Entries shown section start

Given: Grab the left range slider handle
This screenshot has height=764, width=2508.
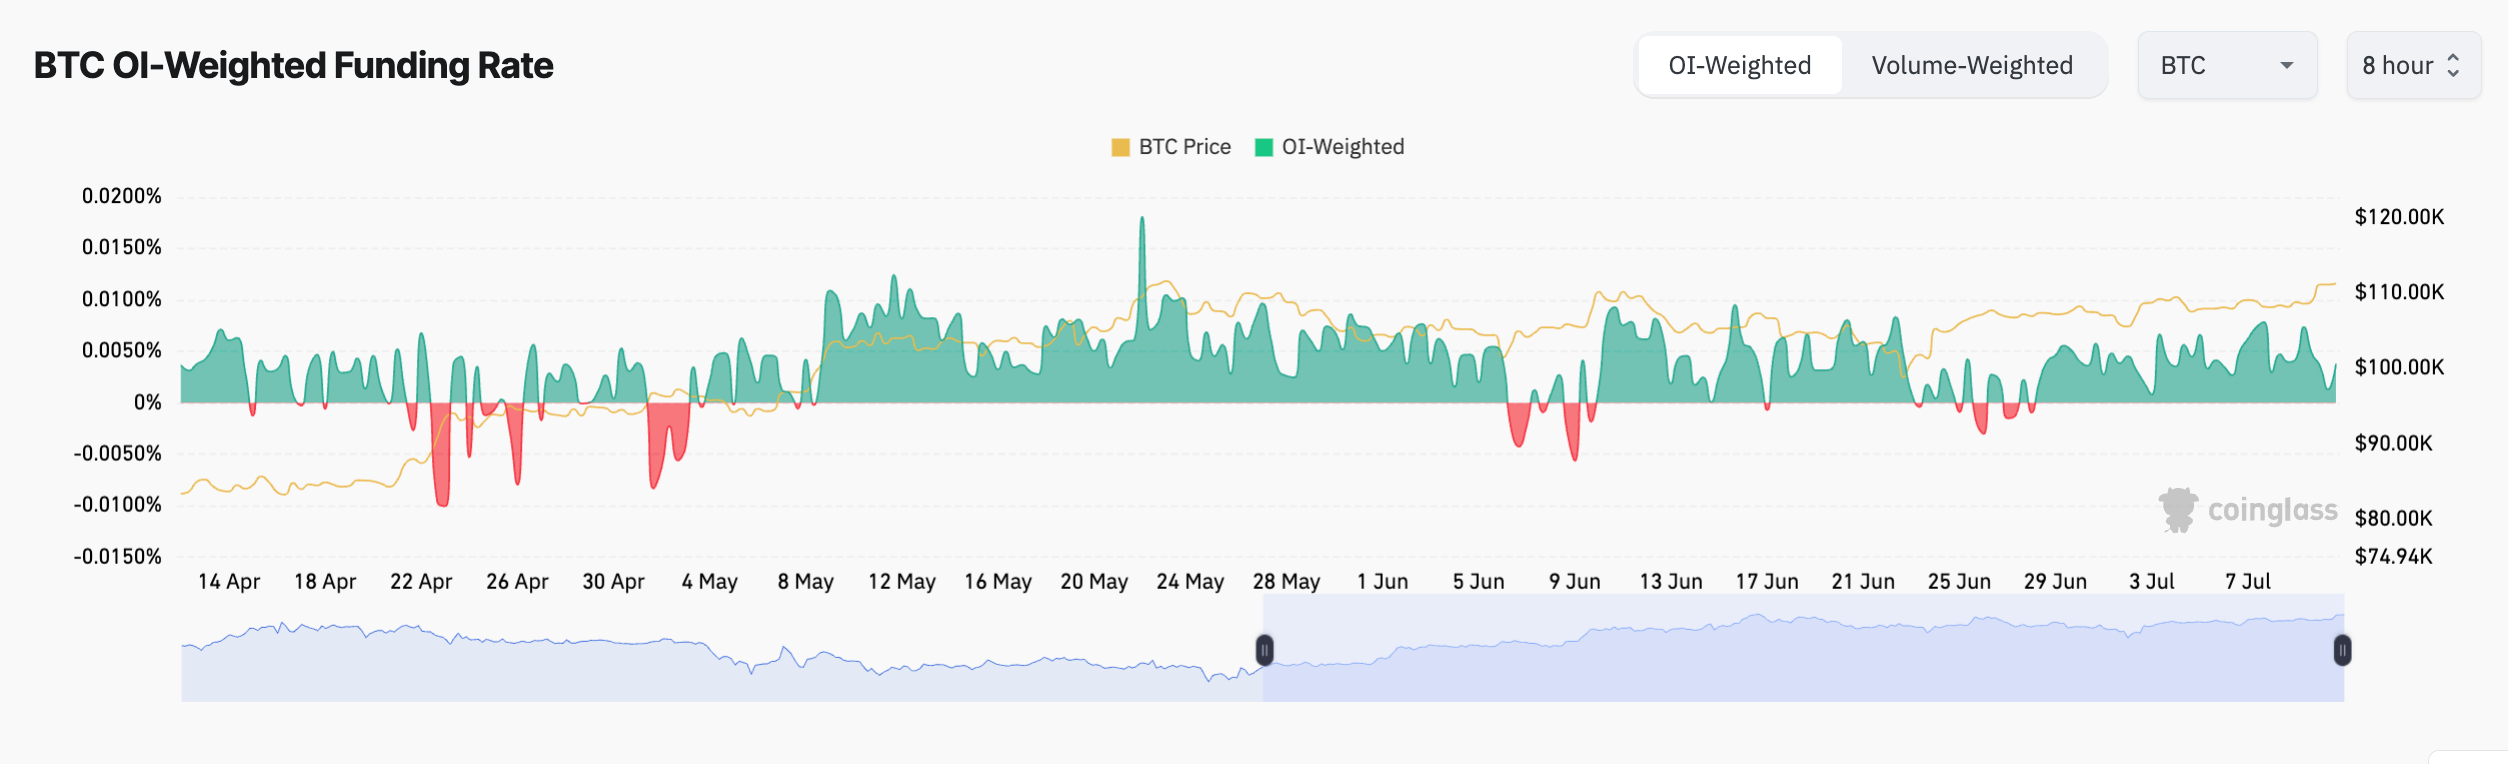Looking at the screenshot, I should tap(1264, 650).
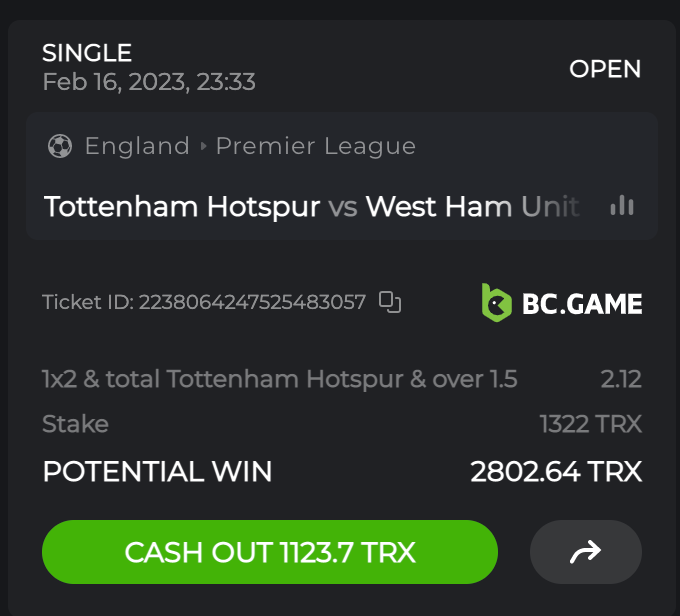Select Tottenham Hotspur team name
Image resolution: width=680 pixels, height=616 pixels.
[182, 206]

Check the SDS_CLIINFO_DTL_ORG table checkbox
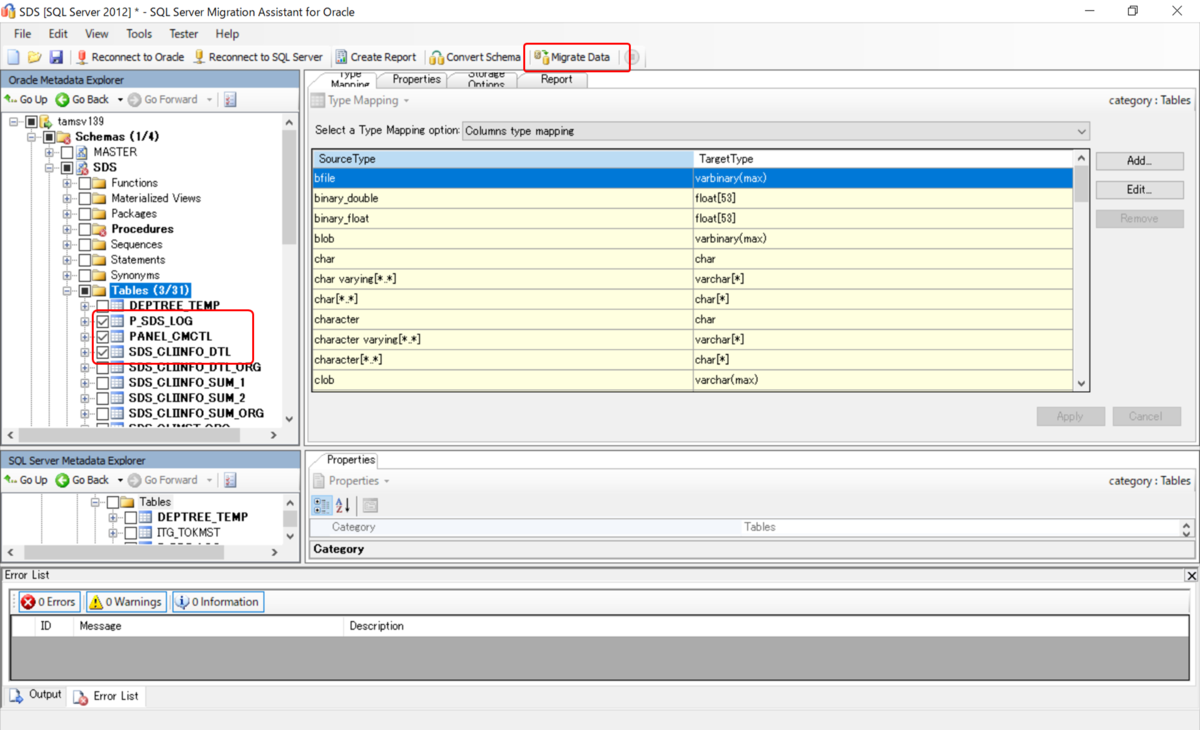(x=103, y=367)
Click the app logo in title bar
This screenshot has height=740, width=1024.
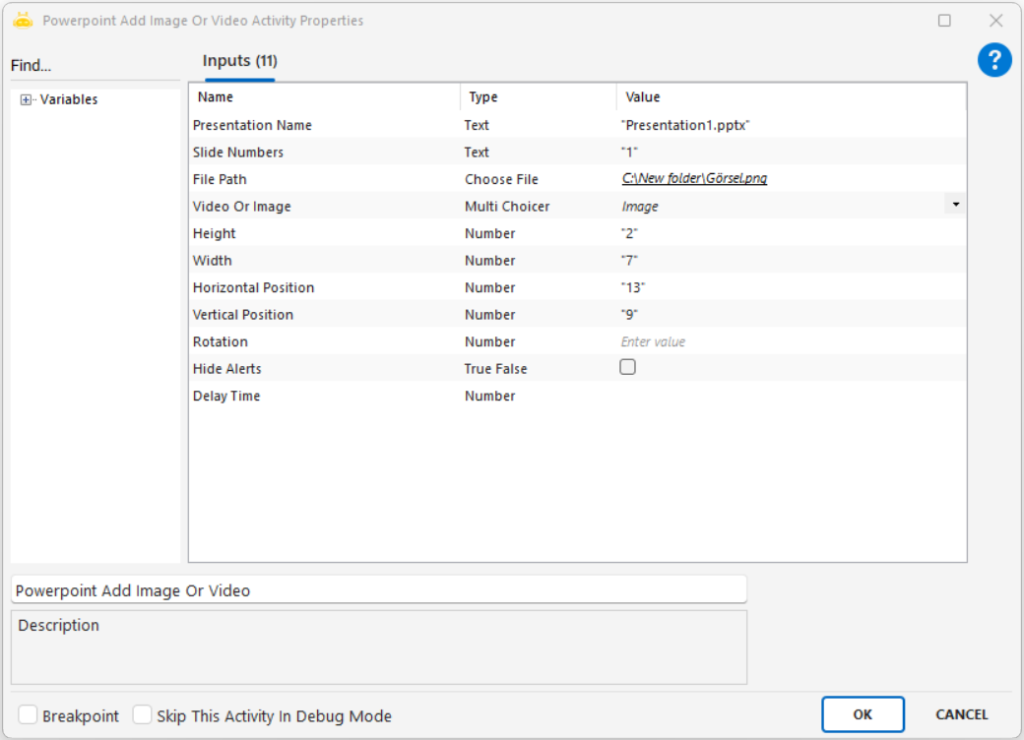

Entries shown section end

Activity –
Give back an exact reproduction of the entries, with all pictures excluded.

Solution to this task –
Given: Grab the left range slider handle
This screenshot has height=764, width=2508.
Looking at the screenshot, I should tap(1264, 650).
Select Tottenham Hotspur team name
Image resolution: width=680 pixels, height=616 pixels.
[182, 206]

Check the SDS_CLIINFO_DTL_ORG table checkbox
(x=103, y=367)
Click the app logo in title bar
This screenshot has height=740, width=1024.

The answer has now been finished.